→ Exercise description: Transcribe exactly every line from the one with "Barcelona, Madrid, Valencia" to the last line of the listing below, including both.

→ Records supplied:
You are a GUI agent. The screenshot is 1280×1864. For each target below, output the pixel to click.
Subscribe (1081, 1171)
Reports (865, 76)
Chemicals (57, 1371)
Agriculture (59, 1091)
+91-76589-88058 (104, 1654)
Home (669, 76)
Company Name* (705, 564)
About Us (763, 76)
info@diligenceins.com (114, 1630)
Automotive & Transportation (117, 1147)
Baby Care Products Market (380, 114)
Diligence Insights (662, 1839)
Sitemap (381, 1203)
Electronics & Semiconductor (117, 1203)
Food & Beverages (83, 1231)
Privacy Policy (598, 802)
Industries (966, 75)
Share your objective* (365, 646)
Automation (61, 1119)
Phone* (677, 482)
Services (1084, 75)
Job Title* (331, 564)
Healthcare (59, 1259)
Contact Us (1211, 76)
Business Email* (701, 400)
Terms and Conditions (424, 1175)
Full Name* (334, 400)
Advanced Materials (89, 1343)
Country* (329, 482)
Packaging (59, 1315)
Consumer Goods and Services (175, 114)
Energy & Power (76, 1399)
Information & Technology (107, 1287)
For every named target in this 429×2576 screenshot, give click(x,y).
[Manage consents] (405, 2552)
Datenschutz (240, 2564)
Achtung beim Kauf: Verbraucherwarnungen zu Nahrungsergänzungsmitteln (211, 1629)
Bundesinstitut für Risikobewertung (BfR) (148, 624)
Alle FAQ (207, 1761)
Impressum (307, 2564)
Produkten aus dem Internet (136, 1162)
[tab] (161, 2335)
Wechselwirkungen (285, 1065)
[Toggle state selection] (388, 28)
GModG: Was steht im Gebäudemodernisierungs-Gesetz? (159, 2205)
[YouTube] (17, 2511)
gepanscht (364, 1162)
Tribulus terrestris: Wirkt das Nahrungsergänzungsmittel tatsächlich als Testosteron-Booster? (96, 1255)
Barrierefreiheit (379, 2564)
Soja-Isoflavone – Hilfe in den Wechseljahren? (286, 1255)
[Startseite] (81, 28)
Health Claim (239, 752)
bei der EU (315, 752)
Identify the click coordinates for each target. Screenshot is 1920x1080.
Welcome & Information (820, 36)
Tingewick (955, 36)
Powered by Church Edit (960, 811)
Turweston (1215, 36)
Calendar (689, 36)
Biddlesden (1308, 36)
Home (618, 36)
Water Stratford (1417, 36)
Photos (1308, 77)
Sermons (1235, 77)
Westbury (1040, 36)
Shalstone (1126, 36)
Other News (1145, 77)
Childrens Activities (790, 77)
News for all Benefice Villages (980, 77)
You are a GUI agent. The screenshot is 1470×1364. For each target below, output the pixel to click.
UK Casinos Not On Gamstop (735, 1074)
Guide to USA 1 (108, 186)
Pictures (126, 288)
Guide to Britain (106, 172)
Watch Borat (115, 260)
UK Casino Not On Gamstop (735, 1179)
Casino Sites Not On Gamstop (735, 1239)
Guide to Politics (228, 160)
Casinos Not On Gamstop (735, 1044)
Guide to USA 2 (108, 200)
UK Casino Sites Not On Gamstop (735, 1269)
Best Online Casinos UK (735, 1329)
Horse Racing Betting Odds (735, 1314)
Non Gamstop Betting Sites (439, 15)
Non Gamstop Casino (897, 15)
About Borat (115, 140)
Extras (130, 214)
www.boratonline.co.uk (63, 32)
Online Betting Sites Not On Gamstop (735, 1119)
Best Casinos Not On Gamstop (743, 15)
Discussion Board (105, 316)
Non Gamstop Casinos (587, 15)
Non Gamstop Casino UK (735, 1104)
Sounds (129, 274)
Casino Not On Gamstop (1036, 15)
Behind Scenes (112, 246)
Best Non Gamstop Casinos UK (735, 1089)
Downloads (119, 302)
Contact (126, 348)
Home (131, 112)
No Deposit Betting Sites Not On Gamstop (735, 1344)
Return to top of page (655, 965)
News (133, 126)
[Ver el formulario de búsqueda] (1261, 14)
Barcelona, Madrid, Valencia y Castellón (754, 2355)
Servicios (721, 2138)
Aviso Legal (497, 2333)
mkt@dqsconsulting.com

→ Response area:
Barcelona, Madrid, Valencia y Castellón (754, 2355)
Servicios (721, 2138)
Aviso Legal (497, 2333)
mkt@dqsconsulting.com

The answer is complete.